The legal fight between mega-listings site Craigslist and third parties that have used its data in their own applications looks like it is taking on a new dimension this week. 3Taps, the company sued by Craigslist in July over 3Taps’ Craigslist data API, is planning to file a countersuit against Craigslist, citing unfair and uncompetitive business practices in violation of federal and state antitrust laws, TechCrunch has learned. The suit will be filed in Federal Court in the Northern District of California on Monday.
At issue is the claim that the information on Craigslist is already publicly available through searches on sites like Google. Here’s one example:
Craigslist, 3Taps argues, cannot forbid some third parties from using it while allowing others to do so, simply because some of those third parties are potentially competitive to it. Equally, it argues, by forbidding those third parties from using that information, Craigslist is also preventing possible innovation:
“The issue here is who gets to use exchange related data – product descriptions and prices – in a vital online marketplace.

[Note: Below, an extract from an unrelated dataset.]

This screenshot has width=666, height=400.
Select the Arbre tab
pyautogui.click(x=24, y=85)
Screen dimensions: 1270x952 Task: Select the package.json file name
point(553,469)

By allowing search engines to capture this information, Craigslist is making it publicly available in an attempt to drive users to its site, yet refuses to accept the consequences: consumer-driven innovation,” Greg Kidd, the founder and CEO of 3Taps, said in a statement. “That public data could be leveraged to spur innovation that will render markets more efficient and create better experiences for consumers. But Craigslist would prefer to stymie any potential competition at the expense of its users.
“While we respect what Craigslist has accomplished in attaining dominance over online classified advertising, we object to them using that market power illegally to stifle innovation and hurt consumers. As craigslist spends heavily to bully and intimidate companies that challenge them, consumers are deprived of better ways to find and execute real-time exchange transactions”

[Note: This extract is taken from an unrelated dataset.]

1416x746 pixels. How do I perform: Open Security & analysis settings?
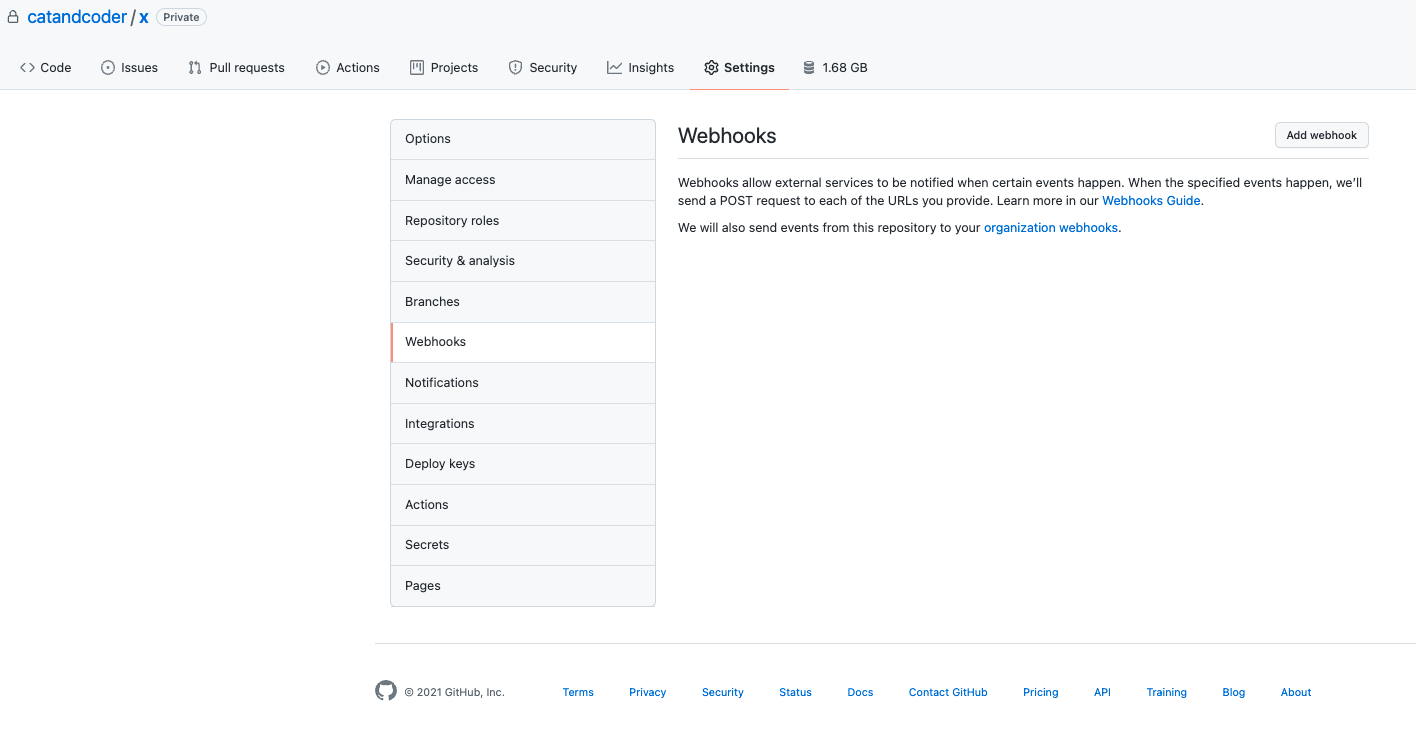[460, 261]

Kidd also believes that data that appears in search engines is public, and “Public facts are public property,” he noted.
RWW, which also notes the impending lawsuit, quotes Kidd as saying that 3Taps is actually filing two counters in this suit: one “a defense on the intellectual property grounds pointing out the CL copyright like claims are bogus”; and the second “a Sherman antitrust claim filed by the leading anti-trust law firm in the United States: Skadden Arps.”
Craigslist’s public battles with third-party sites began back in June, when it issued a cease and desist order to Padmapper for using its housing listings on its own site, even though PadMapper ultimately directed traffic back to Craigslist in the process. PadMapper was not the only one served with a C&D at the time, with several other sites also confirming to TechCrunch they’d been served with similar orders. PadMapper found a workaround by using 3Taps’ data, although that, too, used Craigslist listings. PadMapper is included in Craigslist’s lawsuit against 3Taps.
But that’s not the end: because 3Taps’ API is used by other sites as well, more defendants may well get added to the case.
The rise of third-party sites using CL data came out of the fact that many of these sites have developed features that Craigslist had not, which actually made using Craiglist listings easier to use for some. For example, PadMapper rose to popularity because it plotted Craigslist listings on a map, something Craigslist did not offer.
However, Craigslist in the last several months has been adding new features to its site, including maps. That could mean Craigslist is trying to improve its own site to keep people on its own service. Or it could be one reason why it began swatting at so many of these third-party sites in the first place: What used to be complements/enhancements to Craigslist listings are now competitive.
TechCrunch has reached out to Craigslist numerous times for comment, and has never received a response. But here is a possible clue to what Craigslist’s position may be in all of this: Craigslist in August tried to claim exclusivity on posts made on its site — although later it dropped that idea. Ultimately, Craigslist may try to argue that listing data is not exclusive to them, but the posting on Craigslist is — something implied in a post recently by the Electronic Frontier Foundation revealing how CL was dropping its exclusivity clause.
Meanwhile, Craigslist may currently have some of the most extensive housing and other listings online, but as this legal drama continues, it’s also opening the door to other would-be competitors and workarounds. And those that have been using Craigslist in their aggregation services are now casting their nets even wider.
“Our goal is to be a Kayak for rentals aggregation,” notes Blake Pierson, the founder of Lovely, another site that uses 3Taps’ API for listings information. He says he supports 3Taps’ fight against Craigslist (Kidd is also one of his investors), but ultimately sites like his will turn to aggregating as many sources of rental information that they can find.